RAY SUAREZ: Finally tonight: new worries over the mobile apps kids are using, and what the apps disclose about their users.
It seems like everyone has them, the ubiquitous applications, apps, for short, on smartphones and tablets, including everything from instructive or educational materials to games.
Children of all ages, armed with these devices, are using apps and raising concerns over privacy.
The Federal Trade Commission is now investigating whether companies that make apps are violating the privacy rights of children by collecting personal data from mobile devices and sharing it with advertisers and databanks. These types of apps can detail a child's physical location or phone numbers of their friends, along with other information.
Yesterday, the FTC issued a new report documenting those concerns. It found, among 400 apps designed for kids, most failed to inform parents about the types of data that could be gathered and who would access it.
Mark Frauenfelder is the co-editor of the collaborative Web blog Boing Boing and a father who uses and closely watches apps for kids. We talked via laptop.
MARK FRAUENFELDER, Boing Boing: Your phone as a unique I.D., and so that I.D. could be passed to third-party ad networks that are advertising on other apps. So they can kind of follow you from app to app and build a file on the kinds of things that you're doing. It can also collect your phone number.
And one thing that I think is -- causes a lot of concern is that it can also track your geolocation data, if you give it permission to do so. So it knows where you are when you're using the app.
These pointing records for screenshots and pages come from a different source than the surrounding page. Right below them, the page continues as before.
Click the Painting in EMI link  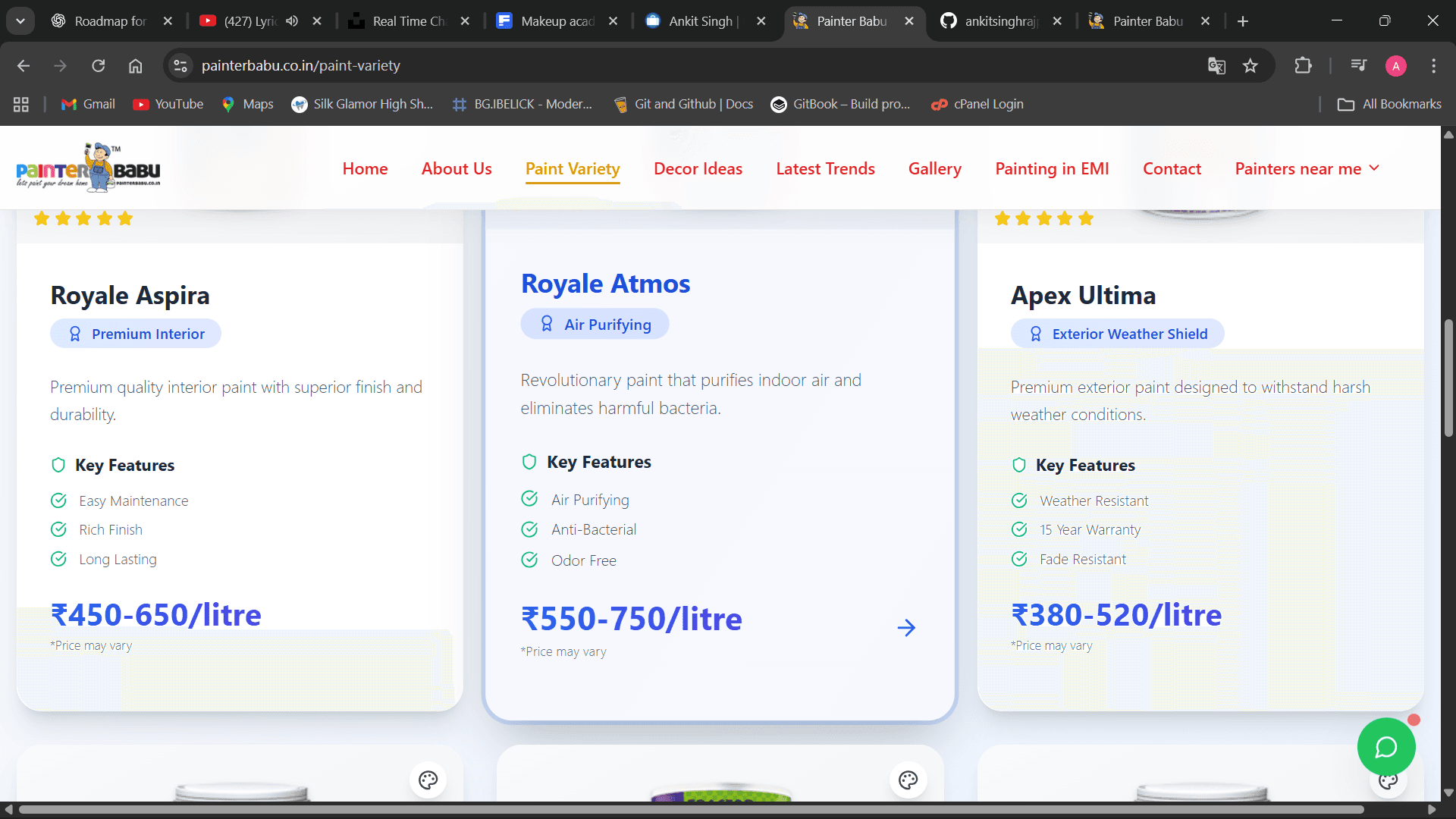click(x=1052, y=168)
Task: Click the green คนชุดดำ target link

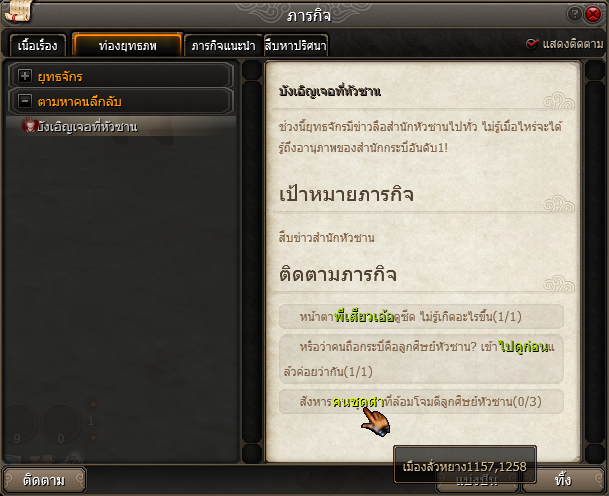Action: click(x=358, y=402)
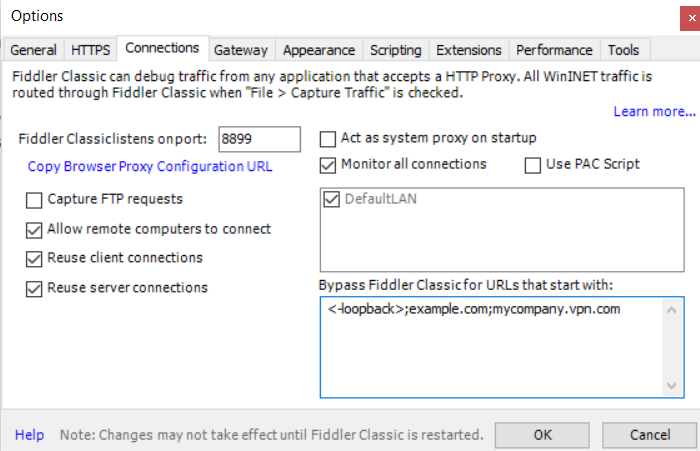Screen dimensions: 700x451
Task: Open the Appearance tab
Action: click(x=318, y=50)

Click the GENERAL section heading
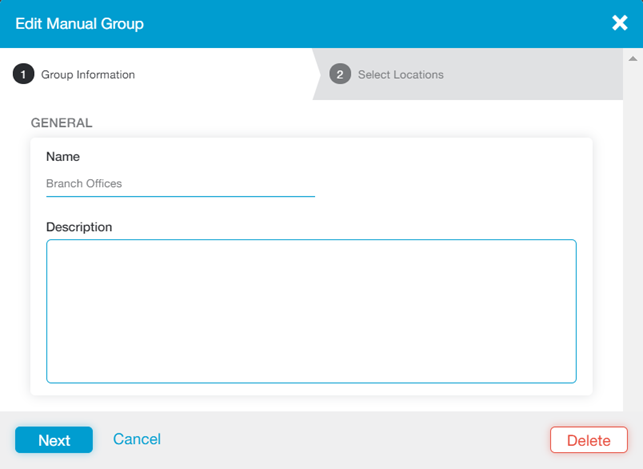[x=62, y=123]

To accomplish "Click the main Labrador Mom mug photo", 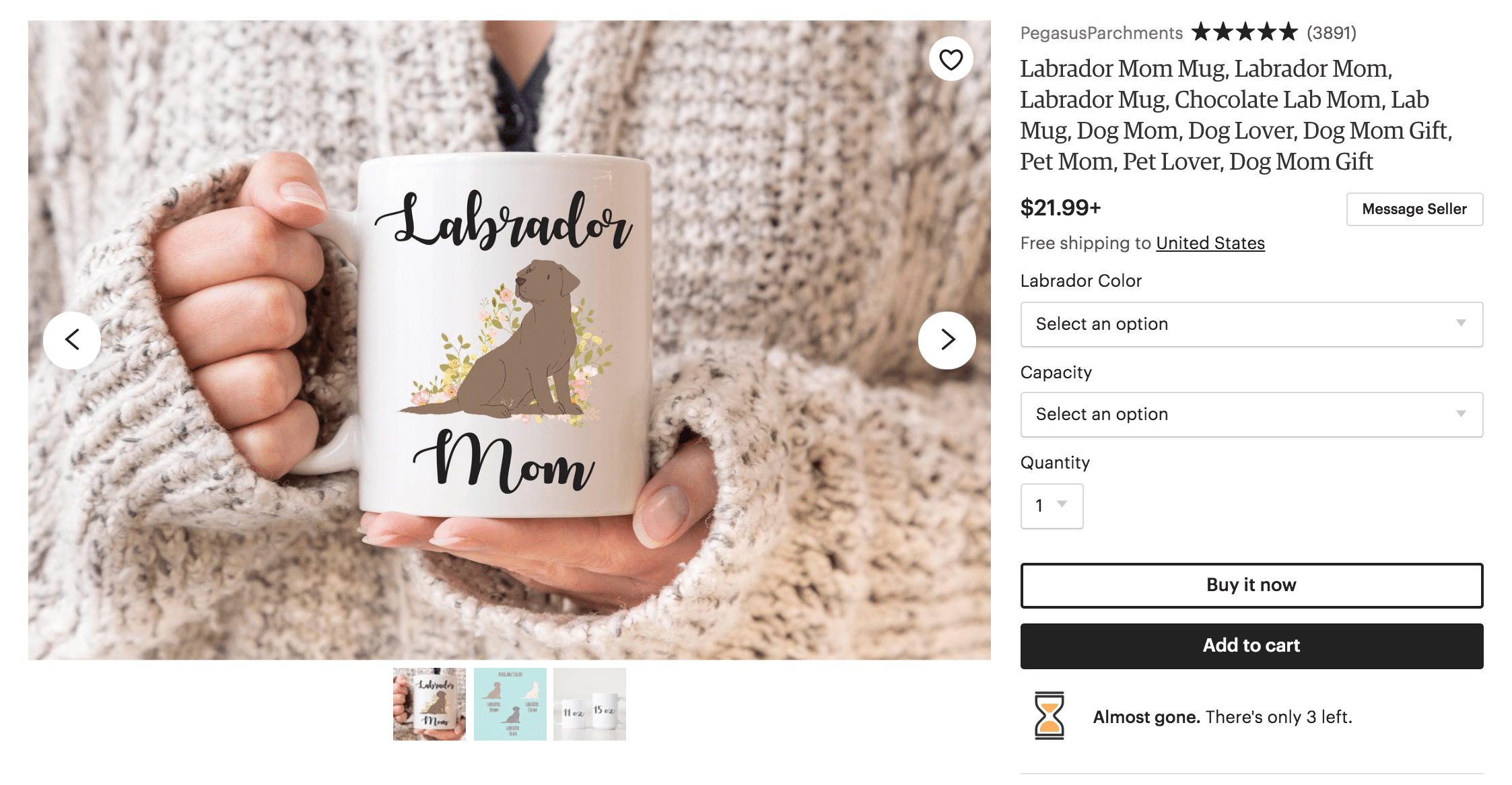I will pos(510,340).
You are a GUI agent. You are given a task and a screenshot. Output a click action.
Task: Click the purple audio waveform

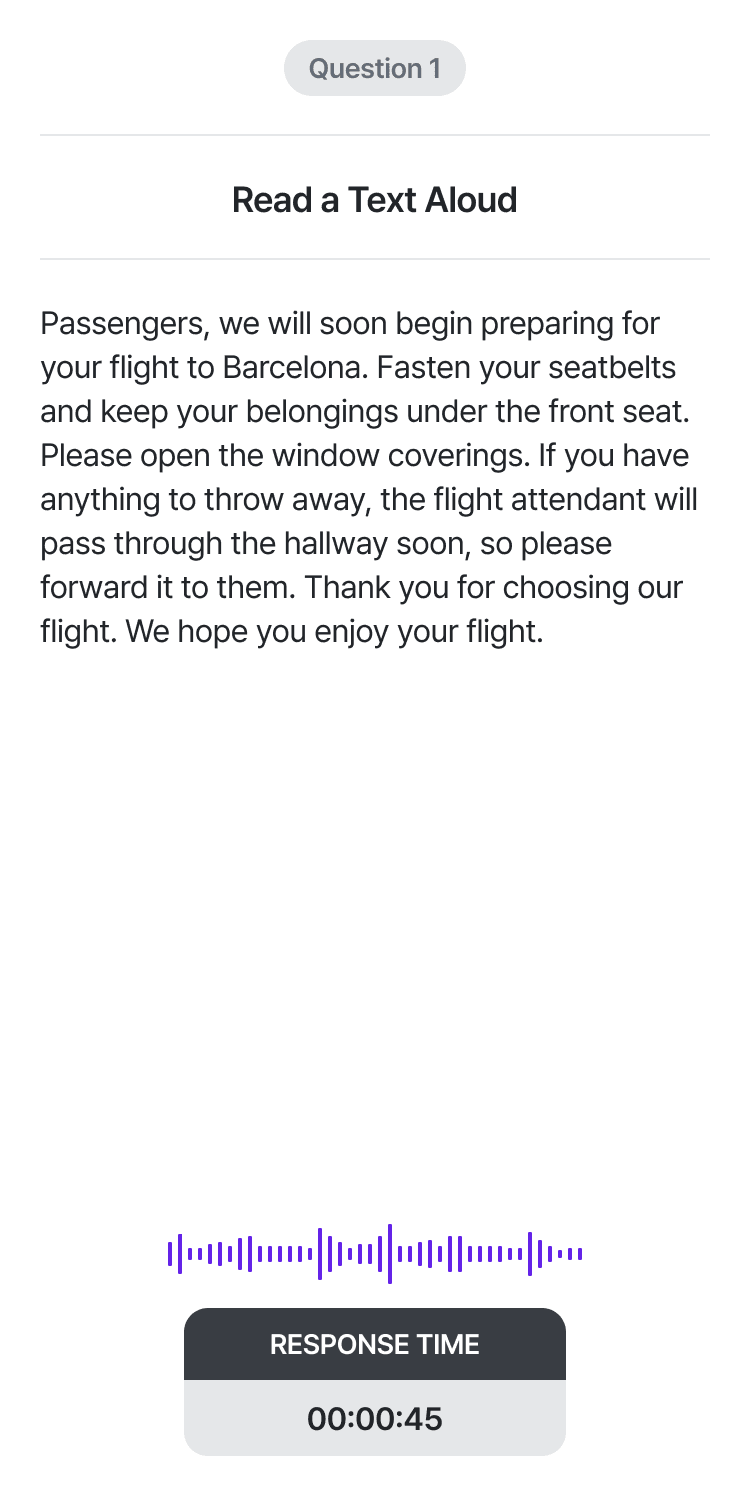pyautogui.click(x=374, y=1253)
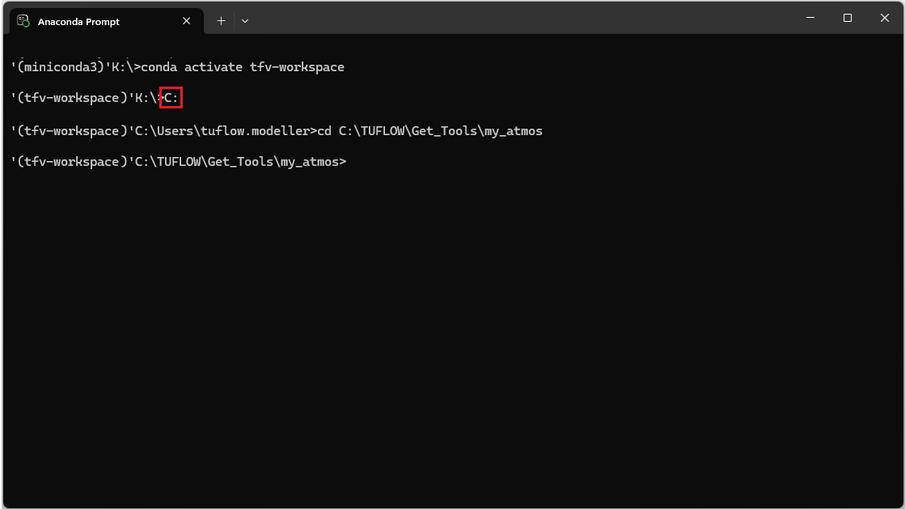Click the 'conda activate tfv-workspace' command text

(242, 67)
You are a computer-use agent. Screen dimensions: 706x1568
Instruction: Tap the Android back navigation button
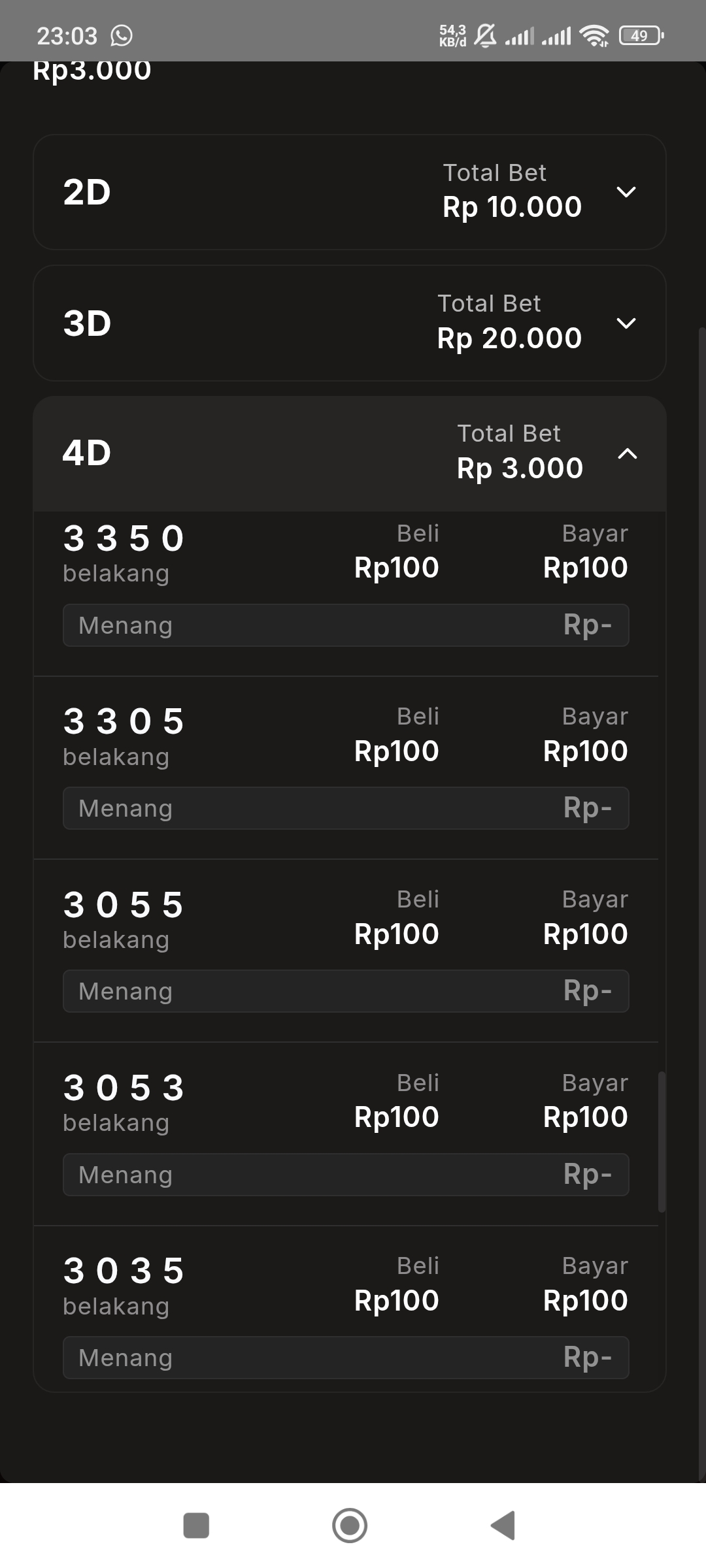503,1526
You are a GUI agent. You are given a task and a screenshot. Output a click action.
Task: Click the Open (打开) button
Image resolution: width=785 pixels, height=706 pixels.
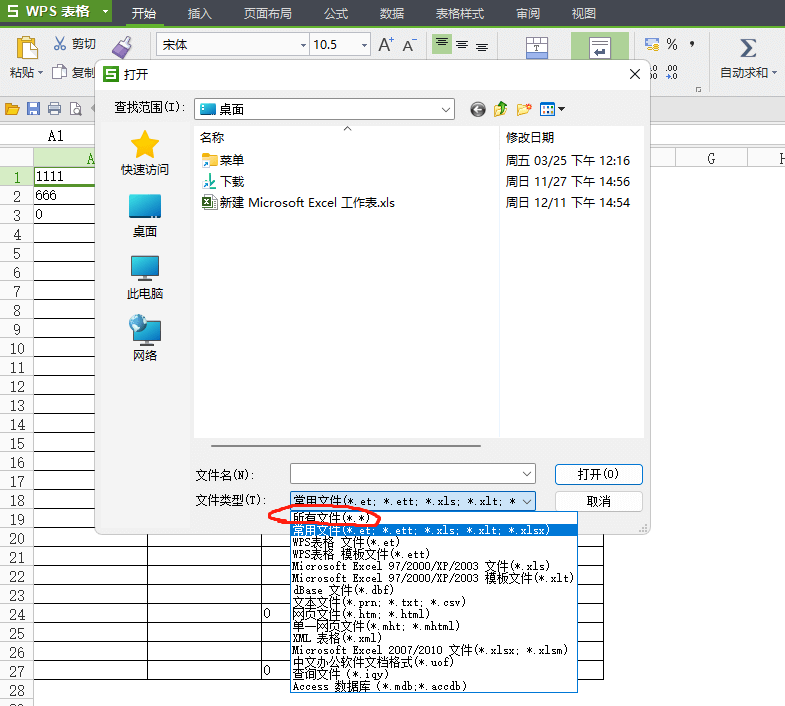[598, 474]
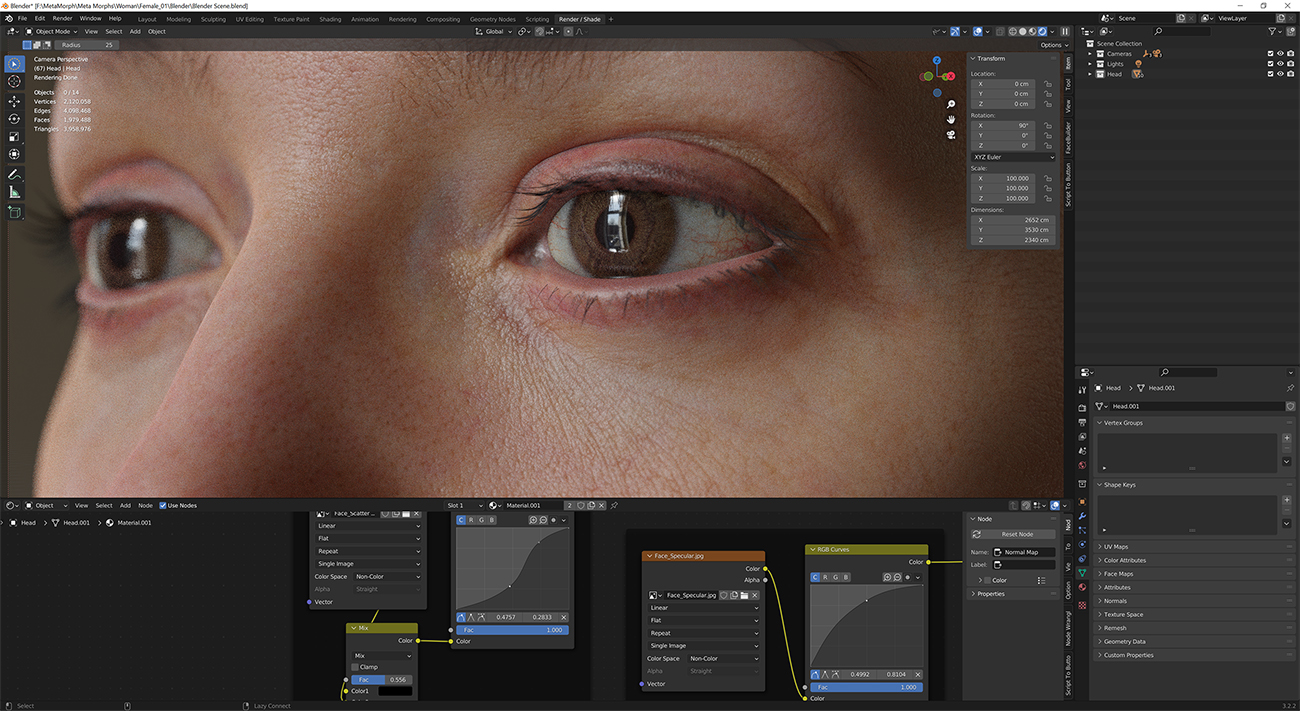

So that kind of information certainly can be abused, if not by the app developer, by someone getting into the database who shouldn't be getting into the database and having -- getting access to it.
RAY SUAREZ: A recent study by the PewResearchCenter shows parents are increasingly concerned as well; 81 percent of parents of online teens say they're concerned about how much information advertisers can find out about their child's online behavior; 46 percent said they were very concerned.